One example capability that we developed is the recommendation engine CaRE (Al-Kofahi et al., 2007), which was developed by our group, Corporate Research & Development, which is led by our VP of Research & Development, Khalid al-Kofahi. This is a bit similar in spirit to Amazon’s well-known book recommendations. We used it to recommend legal documents to attorneys, as a service to supplement the user’s active search on our legal search engine with “see also..”-type information. This is an example of a capability developed in-house that also something that made it into a product, and is very popular.
Thomson Reuters is selling information services, often under a subscription model, and for that it is important to have metrics available that indicate usage, in order to inform our strategy. So another example for data analytics is that we study how document usage can inform personalization and ranking, of from where documents are accessed, and we use this to plan network bandwidth and to determine caching server locations.
A completely different example is citation information: Since 1969, when our esteemed colleague Eugene Garfield (he is now officially retired, but is still active) came up with the idea of citation impact, our Scientific business division is selling the journal citation impact factor – an analytic that can be used as a proxy for the importance of a journal (and, by implication, as an argument to a librarian to purchase a subscription of that journal for his or her university library).
Or, to give another example from the financial markets area, we are selling predictive models (Starmine) that estimate how likely it is whether a given company goes bankrupt within the next six months.
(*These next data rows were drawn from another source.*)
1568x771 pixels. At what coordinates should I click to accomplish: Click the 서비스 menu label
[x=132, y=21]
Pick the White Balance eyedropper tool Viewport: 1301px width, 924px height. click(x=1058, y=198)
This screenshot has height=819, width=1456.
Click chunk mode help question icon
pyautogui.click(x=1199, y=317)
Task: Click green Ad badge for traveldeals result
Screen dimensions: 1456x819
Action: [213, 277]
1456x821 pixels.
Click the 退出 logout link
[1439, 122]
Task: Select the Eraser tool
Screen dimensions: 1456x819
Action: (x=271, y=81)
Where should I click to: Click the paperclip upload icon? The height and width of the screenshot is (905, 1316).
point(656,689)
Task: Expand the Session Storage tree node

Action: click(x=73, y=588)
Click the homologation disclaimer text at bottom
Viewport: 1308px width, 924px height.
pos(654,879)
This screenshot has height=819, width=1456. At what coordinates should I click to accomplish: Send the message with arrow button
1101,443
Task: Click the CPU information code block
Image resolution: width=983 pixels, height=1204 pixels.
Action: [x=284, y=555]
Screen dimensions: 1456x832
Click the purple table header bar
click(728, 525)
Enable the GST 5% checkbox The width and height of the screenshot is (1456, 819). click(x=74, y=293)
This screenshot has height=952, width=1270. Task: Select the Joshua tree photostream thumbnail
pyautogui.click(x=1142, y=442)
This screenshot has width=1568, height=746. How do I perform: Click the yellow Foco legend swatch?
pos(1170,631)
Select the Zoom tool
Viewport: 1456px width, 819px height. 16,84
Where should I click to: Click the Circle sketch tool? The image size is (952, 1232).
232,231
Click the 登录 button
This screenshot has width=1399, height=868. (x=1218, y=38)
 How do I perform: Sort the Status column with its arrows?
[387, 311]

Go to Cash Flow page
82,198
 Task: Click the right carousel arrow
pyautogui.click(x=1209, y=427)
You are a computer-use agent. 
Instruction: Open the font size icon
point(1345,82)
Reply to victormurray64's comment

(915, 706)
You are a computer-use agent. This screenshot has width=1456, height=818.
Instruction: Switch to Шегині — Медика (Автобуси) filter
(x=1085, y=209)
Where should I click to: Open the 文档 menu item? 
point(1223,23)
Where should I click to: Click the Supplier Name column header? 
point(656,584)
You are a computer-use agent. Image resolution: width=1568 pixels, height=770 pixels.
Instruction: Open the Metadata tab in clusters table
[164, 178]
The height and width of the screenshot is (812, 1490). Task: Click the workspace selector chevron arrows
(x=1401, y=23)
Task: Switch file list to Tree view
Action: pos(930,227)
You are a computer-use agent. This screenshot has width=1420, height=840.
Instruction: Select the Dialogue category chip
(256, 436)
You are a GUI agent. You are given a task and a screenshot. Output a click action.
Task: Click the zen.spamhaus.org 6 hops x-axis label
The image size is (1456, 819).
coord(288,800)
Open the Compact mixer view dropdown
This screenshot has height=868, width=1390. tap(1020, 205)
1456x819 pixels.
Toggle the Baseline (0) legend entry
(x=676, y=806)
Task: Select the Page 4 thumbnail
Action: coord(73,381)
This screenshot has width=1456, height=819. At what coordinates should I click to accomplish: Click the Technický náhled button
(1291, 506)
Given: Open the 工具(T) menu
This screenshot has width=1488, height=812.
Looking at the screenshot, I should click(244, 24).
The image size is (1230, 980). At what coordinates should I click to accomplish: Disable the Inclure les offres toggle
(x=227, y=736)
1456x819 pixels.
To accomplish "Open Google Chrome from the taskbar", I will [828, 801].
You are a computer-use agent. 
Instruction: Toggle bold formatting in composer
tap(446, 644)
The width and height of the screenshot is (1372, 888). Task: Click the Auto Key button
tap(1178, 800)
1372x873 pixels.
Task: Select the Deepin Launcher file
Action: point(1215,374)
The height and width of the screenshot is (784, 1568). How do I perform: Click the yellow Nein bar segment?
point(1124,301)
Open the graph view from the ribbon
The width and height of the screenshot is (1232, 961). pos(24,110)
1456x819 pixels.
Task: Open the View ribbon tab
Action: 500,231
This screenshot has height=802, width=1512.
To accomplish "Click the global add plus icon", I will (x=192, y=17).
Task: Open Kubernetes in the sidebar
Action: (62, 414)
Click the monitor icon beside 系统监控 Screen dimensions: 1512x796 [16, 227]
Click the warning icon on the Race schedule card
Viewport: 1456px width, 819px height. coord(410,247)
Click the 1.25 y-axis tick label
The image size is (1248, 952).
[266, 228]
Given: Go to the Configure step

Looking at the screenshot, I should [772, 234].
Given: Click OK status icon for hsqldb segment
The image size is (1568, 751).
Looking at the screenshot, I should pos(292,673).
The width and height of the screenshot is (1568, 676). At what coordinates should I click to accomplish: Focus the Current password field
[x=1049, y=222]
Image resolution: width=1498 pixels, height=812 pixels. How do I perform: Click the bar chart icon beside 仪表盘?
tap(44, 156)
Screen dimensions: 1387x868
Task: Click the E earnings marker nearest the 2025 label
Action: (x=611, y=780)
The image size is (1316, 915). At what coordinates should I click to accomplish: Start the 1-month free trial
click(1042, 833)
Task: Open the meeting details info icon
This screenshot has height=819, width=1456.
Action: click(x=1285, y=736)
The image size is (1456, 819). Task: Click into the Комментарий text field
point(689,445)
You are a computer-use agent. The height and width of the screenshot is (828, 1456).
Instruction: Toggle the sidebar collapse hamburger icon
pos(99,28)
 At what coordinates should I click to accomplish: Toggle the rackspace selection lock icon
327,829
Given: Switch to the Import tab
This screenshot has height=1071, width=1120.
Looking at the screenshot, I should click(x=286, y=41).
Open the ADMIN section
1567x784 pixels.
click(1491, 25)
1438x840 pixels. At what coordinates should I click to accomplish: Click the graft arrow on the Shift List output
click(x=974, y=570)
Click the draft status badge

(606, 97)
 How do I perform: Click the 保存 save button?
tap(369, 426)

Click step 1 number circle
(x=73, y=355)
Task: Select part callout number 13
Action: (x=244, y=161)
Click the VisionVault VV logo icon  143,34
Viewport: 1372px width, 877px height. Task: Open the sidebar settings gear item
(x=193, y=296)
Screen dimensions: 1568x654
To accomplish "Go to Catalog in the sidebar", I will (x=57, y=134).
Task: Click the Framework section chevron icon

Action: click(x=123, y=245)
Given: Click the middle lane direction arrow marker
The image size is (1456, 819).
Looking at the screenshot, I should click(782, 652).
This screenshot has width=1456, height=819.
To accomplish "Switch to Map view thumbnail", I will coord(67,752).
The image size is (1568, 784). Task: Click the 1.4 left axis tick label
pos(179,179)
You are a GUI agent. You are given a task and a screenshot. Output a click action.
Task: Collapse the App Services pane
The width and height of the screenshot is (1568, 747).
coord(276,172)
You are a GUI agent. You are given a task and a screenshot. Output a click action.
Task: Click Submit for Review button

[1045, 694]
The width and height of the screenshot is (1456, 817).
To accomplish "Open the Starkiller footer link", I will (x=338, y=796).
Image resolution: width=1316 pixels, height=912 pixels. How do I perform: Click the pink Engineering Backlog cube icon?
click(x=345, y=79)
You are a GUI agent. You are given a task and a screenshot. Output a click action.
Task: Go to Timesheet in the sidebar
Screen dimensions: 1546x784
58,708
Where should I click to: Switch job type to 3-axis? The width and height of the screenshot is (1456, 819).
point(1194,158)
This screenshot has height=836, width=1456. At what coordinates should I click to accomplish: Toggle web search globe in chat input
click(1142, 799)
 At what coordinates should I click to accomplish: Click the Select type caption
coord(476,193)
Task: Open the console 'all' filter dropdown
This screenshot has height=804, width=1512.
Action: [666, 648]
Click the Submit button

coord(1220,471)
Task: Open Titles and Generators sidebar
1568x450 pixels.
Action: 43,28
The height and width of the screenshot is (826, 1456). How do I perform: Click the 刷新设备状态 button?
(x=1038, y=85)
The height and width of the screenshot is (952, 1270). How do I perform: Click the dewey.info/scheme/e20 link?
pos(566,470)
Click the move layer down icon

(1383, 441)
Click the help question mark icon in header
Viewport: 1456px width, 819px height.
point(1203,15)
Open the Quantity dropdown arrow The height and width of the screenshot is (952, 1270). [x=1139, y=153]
Q3. Do you have Big Data at Thomson Reuters? Could you please give us some examples of Big Data Use Cases at your company?
Jochen L. Leidner: For most definitions of “big”, yes we do. Consider that we operate a news organization, which daily generates in the tens of thousands of news reports (if we count all languages together). Then we have photo journalists who create large numbers of high-quality, professional photographs to document current events visually, and videos comprising audio-visual storytelling and interviews. We further collect all major laws, statutes, regulations and legal cases around in major jurisdictions around the world, enrich the data with our own meta-data using both manual expertise and automatic classification and tagging tools to enhance findability. We hold collections of scientific articles and patents in full text and abstracts.
We gather, consolidate and distribute price information for financial instruments from hundreds of exchanges around the world. We sell real-time live feeds as well as access to decades of these time series for the purpose of back-testing trading strategies.

Q4. What “value” can be derived by analyzing Big Data at Thomson Reuters?
Jochen L. Leidner: This is the killer question: we take the “value” very much without the double quotes – big data analytics lead to cost savings as well as generate new revenues in a very real, monetary sense of the word “value”. Because our solutions provide what we call “knowledge to act” to our customers, i.e., information that lets them make better decisions, we provide them with value as well: we literally help our customers save the cost of making a wrong decision.

Q5. What are the main challenges for big data analytics at Thomson Reuters ?
Jochen L. Leidner: I’d say these are absolute volume, growth, data management/integration, rights management, and privacy are some of the main challenges.
One obvious challenge is the size of the data. It’s not enough to have enough persistent storage space to keep it, we also need backup space, space to process it, caches and so on – it all adds up. Another is the growth and speed of that growth of the data volume. You can plan for any size, but it’s not easy to adjust your plans if unexpected growth rates come along.
Another challenge that we must look into is the integration between our internal data holdings, external public data (like the World Wide Web, or commercial third-party sources – like Twitter – which play an important role in the modern news ecosystem), and customer data (customers would like to see their own internal, proprietary data be inter-operable with our data). We need to respect the rights associated with each data set, as we deal with our own data, third party data and our customers’ data. We must be very careful regarding privacy when brainstorming about the next “big data analytics” idea – we take privacy very seriously and our CPO joined us from a government body that is in charge of regulating privacy.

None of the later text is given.